→ **Activity**
For every record below, write out an exact copy.

* * *

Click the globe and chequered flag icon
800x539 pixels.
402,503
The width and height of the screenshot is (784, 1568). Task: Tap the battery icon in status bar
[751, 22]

* * *

→ **Task output**
Click the globe and chequered flag icon
800x539 pixels.
402,503
The width and height of the screenshot is (784, 1568). Task: Tap the battery icon in status bar
[751, 22]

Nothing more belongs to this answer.